The clutch is a switch of a sort. You want to just move the switch smoothly and quickly. Sounds like you do it fine you just had a bad one out of the factory. It happens.

Our neigbord bought a brand new car and had clutch trouble almost right away. When the dealer took things apart, the clutch disk had been installed backwards at the factory. This happened 60 years ago and the car was a 1952 Nash Ambassador. In those days more cars came off the line with manual transmissions than automatic transmissions and the assembly line workers still managed to foul things up. My gueess is that there was a defective clutch from the very beginning with your Subaru. If it works great now, you are in luck.

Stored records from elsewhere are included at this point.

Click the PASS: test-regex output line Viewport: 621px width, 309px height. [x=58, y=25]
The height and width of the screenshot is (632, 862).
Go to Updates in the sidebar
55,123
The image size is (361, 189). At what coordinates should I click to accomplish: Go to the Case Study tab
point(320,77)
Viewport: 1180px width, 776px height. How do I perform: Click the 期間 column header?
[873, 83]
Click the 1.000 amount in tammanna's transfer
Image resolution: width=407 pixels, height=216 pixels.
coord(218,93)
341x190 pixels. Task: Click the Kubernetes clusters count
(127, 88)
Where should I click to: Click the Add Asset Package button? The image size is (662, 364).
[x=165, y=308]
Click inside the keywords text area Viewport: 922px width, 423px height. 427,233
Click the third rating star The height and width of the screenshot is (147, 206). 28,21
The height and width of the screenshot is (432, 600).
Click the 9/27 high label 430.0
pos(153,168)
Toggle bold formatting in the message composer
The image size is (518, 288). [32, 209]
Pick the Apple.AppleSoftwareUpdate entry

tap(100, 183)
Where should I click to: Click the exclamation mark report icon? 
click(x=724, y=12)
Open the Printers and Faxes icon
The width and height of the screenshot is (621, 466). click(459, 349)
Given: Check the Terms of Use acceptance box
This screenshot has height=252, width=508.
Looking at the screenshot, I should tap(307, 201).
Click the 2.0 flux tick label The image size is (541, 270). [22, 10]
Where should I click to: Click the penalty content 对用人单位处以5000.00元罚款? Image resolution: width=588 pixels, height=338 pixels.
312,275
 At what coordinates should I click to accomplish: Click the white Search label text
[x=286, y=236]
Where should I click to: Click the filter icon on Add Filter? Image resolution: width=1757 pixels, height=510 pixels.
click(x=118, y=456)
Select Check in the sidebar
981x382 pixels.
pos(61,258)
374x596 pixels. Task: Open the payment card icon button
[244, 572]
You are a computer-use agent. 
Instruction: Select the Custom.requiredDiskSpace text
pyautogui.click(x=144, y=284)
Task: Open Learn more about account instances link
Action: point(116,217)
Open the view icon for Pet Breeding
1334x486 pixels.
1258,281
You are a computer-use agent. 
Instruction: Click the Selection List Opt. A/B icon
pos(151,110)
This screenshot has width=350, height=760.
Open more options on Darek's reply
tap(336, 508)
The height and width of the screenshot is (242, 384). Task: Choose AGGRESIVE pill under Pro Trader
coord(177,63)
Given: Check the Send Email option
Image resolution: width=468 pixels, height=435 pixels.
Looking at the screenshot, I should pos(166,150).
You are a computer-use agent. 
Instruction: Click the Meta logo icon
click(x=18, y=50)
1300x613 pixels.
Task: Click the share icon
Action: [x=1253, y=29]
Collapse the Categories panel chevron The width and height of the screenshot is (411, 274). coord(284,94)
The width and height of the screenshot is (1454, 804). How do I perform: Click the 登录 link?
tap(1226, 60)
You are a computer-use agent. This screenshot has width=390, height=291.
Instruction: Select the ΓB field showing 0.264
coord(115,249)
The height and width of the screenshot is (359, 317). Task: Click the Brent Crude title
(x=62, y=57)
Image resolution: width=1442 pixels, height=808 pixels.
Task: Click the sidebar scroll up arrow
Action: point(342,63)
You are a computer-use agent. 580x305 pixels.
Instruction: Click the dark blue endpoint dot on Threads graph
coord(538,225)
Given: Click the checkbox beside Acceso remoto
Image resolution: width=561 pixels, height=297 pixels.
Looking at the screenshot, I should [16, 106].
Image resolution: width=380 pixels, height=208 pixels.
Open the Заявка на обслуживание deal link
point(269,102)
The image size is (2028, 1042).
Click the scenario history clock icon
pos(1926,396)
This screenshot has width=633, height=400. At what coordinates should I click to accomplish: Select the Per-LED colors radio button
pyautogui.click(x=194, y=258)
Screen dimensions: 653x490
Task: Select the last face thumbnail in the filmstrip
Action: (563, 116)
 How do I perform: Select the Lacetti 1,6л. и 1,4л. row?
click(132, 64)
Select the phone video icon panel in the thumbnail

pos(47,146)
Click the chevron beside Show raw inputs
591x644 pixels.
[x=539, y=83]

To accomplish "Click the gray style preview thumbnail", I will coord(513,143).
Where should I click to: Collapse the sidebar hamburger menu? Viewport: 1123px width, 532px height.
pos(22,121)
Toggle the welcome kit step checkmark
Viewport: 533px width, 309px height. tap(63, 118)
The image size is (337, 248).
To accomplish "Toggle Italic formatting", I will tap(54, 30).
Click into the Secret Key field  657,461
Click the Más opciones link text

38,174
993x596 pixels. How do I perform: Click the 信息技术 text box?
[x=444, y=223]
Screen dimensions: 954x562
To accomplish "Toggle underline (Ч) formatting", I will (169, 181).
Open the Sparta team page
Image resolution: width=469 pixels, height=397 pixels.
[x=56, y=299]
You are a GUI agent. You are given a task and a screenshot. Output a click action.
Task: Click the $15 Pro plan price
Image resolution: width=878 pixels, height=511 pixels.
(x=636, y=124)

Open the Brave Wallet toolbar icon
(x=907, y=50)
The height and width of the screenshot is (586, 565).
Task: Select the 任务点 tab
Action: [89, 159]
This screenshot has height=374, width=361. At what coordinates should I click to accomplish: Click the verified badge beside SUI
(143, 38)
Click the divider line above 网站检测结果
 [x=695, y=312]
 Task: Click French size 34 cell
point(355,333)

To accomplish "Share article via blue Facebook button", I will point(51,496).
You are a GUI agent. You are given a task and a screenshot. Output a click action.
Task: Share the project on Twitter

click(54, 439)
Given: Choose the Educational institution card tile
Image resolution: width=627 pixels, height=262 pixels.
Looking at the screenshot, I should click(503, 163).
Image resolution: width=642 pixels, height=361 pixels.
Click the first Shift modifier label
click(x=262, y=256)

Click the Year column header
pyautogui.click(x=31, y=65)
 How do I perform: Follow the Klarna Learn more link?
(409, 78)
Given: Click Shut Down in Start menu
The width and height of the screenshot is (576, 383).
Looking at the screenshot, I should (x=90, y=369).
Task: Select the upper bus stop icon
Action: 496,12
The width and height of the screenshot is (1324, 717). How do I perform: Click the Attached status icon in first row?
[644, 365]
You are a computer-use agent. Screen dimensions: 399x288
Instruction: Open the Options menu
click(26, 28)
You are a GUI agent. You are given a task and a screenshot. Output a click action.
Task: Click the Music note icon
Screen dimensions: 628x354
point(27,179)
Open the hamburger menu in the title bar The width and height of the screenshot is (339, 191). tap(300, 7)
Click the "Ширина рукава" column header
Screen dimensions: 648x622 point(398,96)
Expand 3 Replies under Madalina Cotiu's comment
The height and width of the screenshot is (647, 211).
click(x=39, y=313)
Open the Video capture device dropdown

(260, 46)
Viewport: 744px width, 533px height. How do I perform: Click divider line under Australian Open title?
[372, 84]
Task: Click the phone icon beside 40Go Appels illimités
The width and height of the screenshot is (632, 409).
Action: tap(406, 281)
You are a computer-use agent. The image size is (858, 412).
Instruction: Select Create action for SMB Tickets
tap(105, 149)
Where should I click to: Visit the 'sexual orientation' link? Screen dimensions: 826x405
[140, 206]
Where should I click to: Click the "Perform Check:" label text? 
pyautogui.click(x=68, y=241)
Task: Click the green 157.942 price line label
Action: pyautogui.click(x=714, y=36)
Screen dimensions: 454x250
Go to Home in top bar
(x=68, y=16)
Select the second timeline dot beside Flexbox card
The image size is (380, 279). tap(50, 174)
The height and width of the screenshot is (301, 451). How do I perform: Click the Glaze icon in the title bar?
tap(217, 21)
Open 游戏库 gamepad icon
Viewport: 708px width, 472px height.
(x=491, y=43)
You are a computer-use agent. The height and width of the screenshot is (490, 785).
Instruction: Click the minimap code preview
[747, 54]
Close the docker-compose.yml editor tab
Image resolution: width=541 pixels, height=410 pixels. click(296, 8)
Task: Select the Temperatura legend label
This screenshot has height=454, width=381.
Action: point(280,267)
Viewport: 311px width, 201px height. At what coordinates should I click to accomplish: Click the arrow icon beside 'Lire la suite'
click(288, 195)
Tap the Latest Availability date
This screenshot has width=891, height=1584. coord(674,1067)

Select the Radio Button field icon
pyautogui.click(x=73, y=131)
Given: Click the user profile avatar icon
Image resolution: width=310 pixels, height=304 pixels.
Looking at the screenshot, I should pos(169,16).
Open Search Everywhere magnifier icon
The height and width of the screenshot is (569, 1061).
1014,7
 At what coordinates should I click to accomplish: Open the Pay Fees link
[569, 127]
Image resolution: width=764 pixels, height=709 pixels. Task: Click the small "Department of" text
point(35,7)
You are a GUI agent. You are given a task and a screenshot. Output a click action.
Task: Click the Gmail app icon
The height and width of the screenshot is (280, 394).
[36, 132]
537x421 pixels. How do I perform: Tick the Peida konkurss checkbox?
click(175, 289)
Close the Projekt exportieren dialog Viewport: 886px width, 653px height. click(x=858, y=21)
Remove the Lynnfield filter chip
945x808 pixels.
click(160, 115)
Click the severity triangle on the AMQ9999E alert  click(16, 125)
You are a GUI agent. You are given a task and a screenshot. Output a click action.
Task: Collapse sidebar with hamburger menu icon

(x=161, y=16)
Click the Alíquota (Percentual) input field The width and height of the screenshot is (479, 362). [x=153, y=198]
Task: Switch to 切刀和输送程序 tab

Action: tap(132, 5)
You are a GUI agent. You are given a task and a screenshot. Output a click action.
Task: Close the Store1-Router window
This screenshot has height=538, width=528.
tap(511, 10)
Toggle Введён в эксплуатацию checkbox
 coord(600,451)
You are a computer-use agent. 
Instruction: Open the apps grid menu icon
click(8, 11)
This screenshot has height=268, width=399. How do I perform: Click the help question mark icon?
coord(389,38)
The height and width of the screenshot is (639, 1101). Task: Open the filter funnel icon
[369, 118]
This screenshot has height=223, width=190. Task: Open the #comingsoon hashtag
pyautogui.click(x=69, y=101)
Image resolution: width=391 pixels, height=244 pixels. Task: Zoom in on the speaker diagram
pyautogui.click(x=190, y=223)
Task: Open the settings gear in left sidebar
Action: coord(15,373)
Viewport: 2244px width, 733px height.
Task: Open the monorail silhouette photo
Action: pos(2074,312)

I concur w/@Triedaq, the clutch ass’y was probably defective in some way or another when the engine was first assembled, but it must have been ok enough that it still worked. At first. But after 36K it failed. New cars have these kinds of problems sometimes, called “sample defects”.

It’s sort of unusual a shop would replace the throw-out bearing and not replace the whole clutch. But I guess they thought that would work.

I don’t know if the throw-out can be replaced without removing the transmission or not. But if it can, that might be why they tried that first.

Anybody know if the throwout bearing can be replaced with the engine and transmission in the car? I thought the bellhousing needed to be removed to replace the throwout bearing. Isn’t the throwout bearning part of the bellhousing ass’y?

Anyway @LazyBenInc, all the parts they replaced to make you whole – all those parts are intended to be easily replaceable – so with new parts you should good to go. I see no evidence you have bad driving habits that damaged the clutch. And your car’s clutch should be as good as brand new now, so no worries going forward I expect.

Clutches are seldom covered by ANY warranty…They are usually considered “Normal Wear Items”.
I find it surprising you could shift the car into first and reverse normally but then had problems shifting into other gears…

But since you managed to get a new clutch out of them and it shifts better than ever, drive on and be happy…

I’m not sure what the OP means by “crisper” shifting but apparently the new clutch is working OK. At stop lights when you shift into neutral, are you releasing the clutch petal? If you are resting your foot even lightly on the clutch you are still putting pressure on the throwout bearing.

Ithaca NY is very hilly and you were drivng only a few miles per year which means lots of in town driving in that hilly enviornment. This is a tough life for the clutch. I suspect the replacement of the throwout bearing was not a complete clutch job. Just replacing the bearing, and nothing else, could have contributed to the warping of the clutch plate. Hard use, and overheating the clutch plate would also warp it and Ithaca driving means starting from a dead stop on a steep hill is common.

You now have a well done clutch job and drive in a less hilly area (not San Francisco I hope) so you should get more life from this clutch without problems.

There’s not enough known to be able to determine what the original problem was, etc.
The only thing I will add is that the CA service rep is a bit offbase if I read the comment correctly.
The transmission comes out with the throwout bearing as part of the transmission. The clutch assembly stays attached to the flywheel which remains on the engine and the TO bearing is replaced separately.

It is at least possible that during the reinstallation of the transmission that someone could have stabbed the transmission back in a bit too agrressively and the nose of the transmission mainshaft could have possibly warped one or more fingers on the pressure plate. Eventually this would show up as a clutch problem with a likely symptom of a much weaker feel.
Once apart a visual inspection should be able to determine if that’s the case or not.
Hope that helps in some way.

On a final note, at least you got a new clutch. In many cases, and especially with extended warranties, a clutch is considered a wear item and not warrantable unless it fails due to some catastrophic failure such as a broken pressure plate, fractured disc lining, etc.